For those who ever wanted to get a close and personal look at emigration to the New World, the Theodor-Zink-Museum in the center of Kaiserslautern, Germany, offers an interesting exhibition.
"Departure to America From 1709–2009: 300 years of Mass Emigration from Rhineland Palatinate" is the name of an exhibition that the museum of local history is presenting through Aug. 2.
Old suitcases, wooden boxes, letters, coffeepots and personal notebooks — many of the artifacts presented in several display cases tell a part of their former owners’ history. Often it is a history of suffering, of personal struggles, of escape from suppression — but also sometimes of a courageous pursuit of happiness.
The exhibition, spread over two floors, shows how people prepared themselves for their emigration. It describes their departure, their journey across the ocean, their arrival and the start of their new lives in America.
"Economical, political, religious but also private reasons led many to the decision to take the pains of a new start in a foreign country," says Helmut Schmahl, who provided several of the artifacts and works for the department of history at Johann Gutenberg University in Mainz. According to Schmahl, there are more than 500 exhibits in the museum. Some are provided by the Institut für pfälzische Geschichte und Volkskunde in Kaiserslautern.
Even though the exhibition focuses on Germans, it is still a great chance for Americans to get in touch with the history of their forefathers. Dr. Jens Stöcker of the museum said, "If there is a request, we will certainly be able to offer some guided tours in English."
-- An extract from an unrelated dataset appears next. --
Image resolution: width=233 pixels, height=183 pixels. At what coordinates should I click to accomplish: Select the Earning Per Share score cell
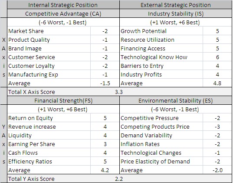coord(105,144)
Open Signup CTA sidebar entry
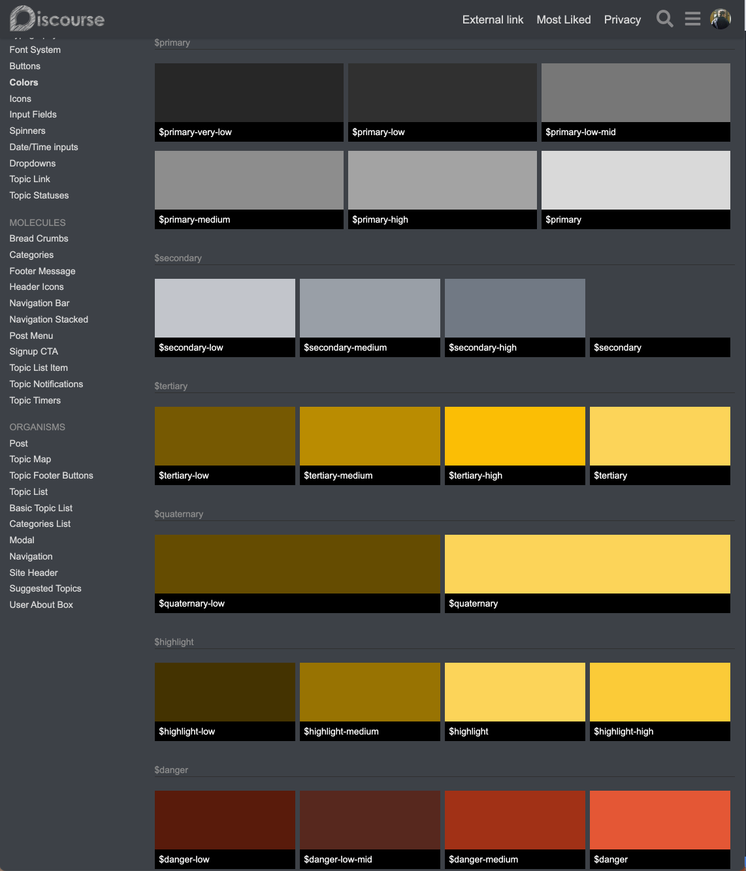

But the Theodor-Zink Museum offers more. Since it is a museum of local history, visitors also can see a permanent exhibit that deals with the history of the city of Kaiserslautern and the region. It illustrates the area’s most important events and epochs, from the first traces of settlers to the present.
In chronological order, the exhibition shows visitors how Kaiserslautern and the region developed. They will see how the city walls of Kaiserslautern were built and how the Reformation and the so-called Bauernkrieg, a 16th-century rebellion by common people against feudal landlords, changed the history of the region.
The museum was created by educator Theodor Zink, who collected a large variety of local artifacts for many decades. In October 1934, the first local-history museum in Kaiserslautern opened, but it closed during World War II because of air attacks. Its artifacts were taken to a secure place in Bavaria.
After the war was over, some of the inhabitants of Kaiserslautern came together to open the city’s museum anew. After all of the artifacts were brought back, the museum opened in 1978.
Directions: Exit Autobahn 6 at Kaiserslautern-Centrum and follow Route L395 through the city. The best parking is at a city center parking lot since the museum is located in the pedestrian area (Fussgängerzone) at Steinstraße 48.
Times: The museum is open 9 a.m. to 5 p.m. Tuesday to Friday and 10 a.m. to 6 p.m. Saturdays and Sundays. It is closed Mondays.
Costs: The permanent exhibition is free. The cost for "Departure to America" is 3 euros for adults and 2 euros for students with a student identification card. A guided tour with a maximum of 20 people costs an additional 40 euros. The price for guided tours outside the regular hours is 55 euros.
Food: The museum is right in the city center, where there are several bars and restaurants for visitors to get something to drink or eat.
Info: There is a section on Theodor-Zink Museum on the city of Kaiserslautern’s main Web site; access it at www.theodor-zink-museum.de. Information is in German only. The museum’s telephone number is 0631-365-2327. Parts of the museum can also be rented for private activities as long as they do not interfere with the operation of the museum.